Indeed not in CC but rather in CC based clusters

sbueringer commented 6 months ago

To make it slightly more complicated. There is also a --enforce-node-group-min-size flag on the cluster-autoscaler which will scale up to the min even if the current MD.spec.replicas are < min. (sorry just remembering this now) (https://github.com/kubernetes/autoscaler/blob/master/cluster-autoscaler/FAQ.md#my-cluster-is-below-minimum--above-maximum-number-of-nodes-but-ca-did-not-fix-that-why)

I think we have to focus the discussion a bit. I personally would focus in this issue on the ClusterClass case and the question "which configuration is clearly wrong" (so that we should block it in the cluster webhook). My take: (assuming min & max annotations are set)

Cluster.spec.topology...replicas < min: a. if the autoscaler is configured with --enforce-node-group-min-size:
- it is wrong as the autoscaler will try to scale at least to min and the cluster topology controller to the value of the replicas field b. if not:
- could be okay if a user intentionally wants to set replicas below min (and thus disable the autoscaler for the moment)
min <= Cluster.spec.topology...replicas <= max:
- This is always wrong, as the user delegates control of the replica field to the autoscaler, but the cluster topology controller will always enforce the value of the replicas field
Cluster.spec.topology...replicas > max:
- could be okay if a user intentionally wants to set replicas above max (and thus disable the autoscaler for the moment)

this means:

we can always block 2
we can decide if we want to allow configuring replicas in a way that the autoscaler becomes inactive because of "out of range"
- if yes
- allow 1 & 3 (we don't know if --enforce-node-group-min-size is set or not)
- if no
- block 1 & 3

Hope I didn't mix up anything.

sbueringer commented 6 months ago

Looking at this, I think I would keep it simple: block 1, 2, 3.

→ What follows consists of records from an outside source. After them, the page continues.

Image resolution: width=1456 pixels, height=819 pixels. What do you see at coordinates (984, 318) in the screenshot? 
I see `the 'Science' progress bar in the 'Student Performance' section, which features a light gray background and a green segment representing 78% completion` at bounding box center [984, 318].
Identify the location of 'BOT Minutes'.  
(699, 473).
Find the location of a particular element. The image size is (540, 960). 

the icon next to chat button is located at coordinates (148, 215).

I think if users look at their cluster spec it shouldn't take them a long time and in-depth knowledge of CAPI & custer-autoscaler to figure out what is actually going on. If replicas & min/max annotations are set it's hard to figure out what's happening without all the knowledge we're just gathering here.

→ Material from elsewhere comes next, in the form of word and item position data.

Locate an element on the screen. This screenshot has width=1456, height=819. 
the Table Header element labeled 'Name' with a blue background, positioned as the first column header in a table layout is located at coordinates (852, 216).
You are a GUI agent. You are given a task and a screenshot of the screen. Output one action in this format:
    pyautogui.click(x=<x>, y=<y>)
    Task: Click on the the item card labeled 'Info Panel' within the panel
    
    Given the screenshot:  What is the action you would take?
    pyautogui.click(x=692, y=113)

neolit123 commented 6 months ago

I think if users look at their cluster spec it shouldn't take them a long time and in-depth knowledge of CAPI & custer-autoscaler to figure out what is actually going on. If replicas & min/max annotations are set it's hard to figure out what's happening without all the knowledge we're just gathering here.

agreed.

Looking at this, I think I would keep it simple: block 1, 2, 3.

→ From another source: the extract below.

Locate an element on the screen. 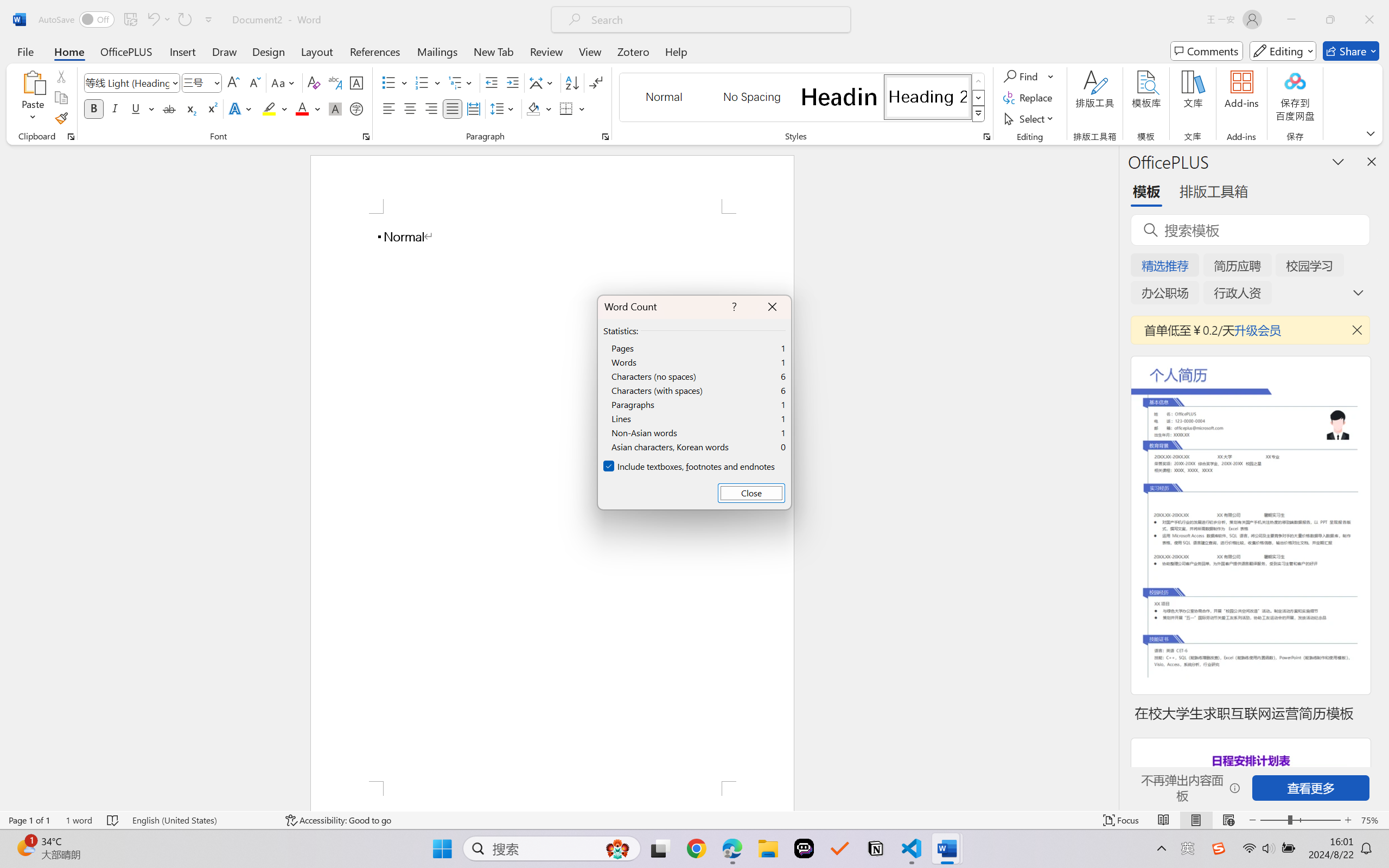  'Shading' is located at coordinates (539, 108).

agreed, but i would like to exclude checking --enforce-node-group-min-size and just consider the annotations and replica values only (i.e. just block 1 and 3 without checking the flag). i would guess the only way to fetch the flag value is by parsing the autoscaller deployment and it's not managed in an API object anywhere.

other than that, 1,2,3 don't complicate the PR too much. the code that the PR adds would be simple after that, minus fetching the autoscaller deployment.

Q: to what numerical value should a min/max annotation value be set in the PR logic if the user entered a NaN by mistake e.g. foo for max.

sbueringer commented 6 months ago

agreed, but i would like to exclude checking --enforce-node-group-min-size and just consider the annotations and replica values only

Oh yup 100%. I was just writing up the options what could happen to think through the problem :)

Q: to what numerical value should a min/max annotation value be set in the PR logic if the user entered a NaN by mistake e.g. foo for max.

We should probably just validate the value and return an error if it's NaN

neolit123 commented 6 months ago

We should probably just validate the value and return an error if it's NaN

ok, understood. just return a standard validation error from the webhook.

neolit123 commented 6 months ago

@sbueringer just realized, if we are blocking on 1,2,3 doesn't that mean block on any number of replicas?

x < min || x >= min || x <= max || x > max

that's basically what the PR does right now, it just checks that there are min/max annotations, doesn't check their values and checks if replicas is non-nil.

sbueringer commented 6 months ago

Yup, that's what it means :)

Sorry for the confusion. Just wanted to write up all the branches and lay out what could happen in each. Just to eventually end up with that simple result

neolit123 commented 6 months ago

that's basically what the PR does right now, it just checks that there are min/max annotations, doesn't check their values and checks if replicas is non-nil.

in that case i would prefer to leave the annotation value validation to the autoscaller, i.e. not include number parsing of the annotations in these cluster and cc validating webhooks.

elmiko commented 6 months ago

+1 to making this as simple to understand as possible. from the user experience point of view, there should be no surprises and a clear path for triaging.

validating the min/max value is probably not worth the effort since we will be duplicating logic from the autoscaler, and adds an extra layer for possible confusion.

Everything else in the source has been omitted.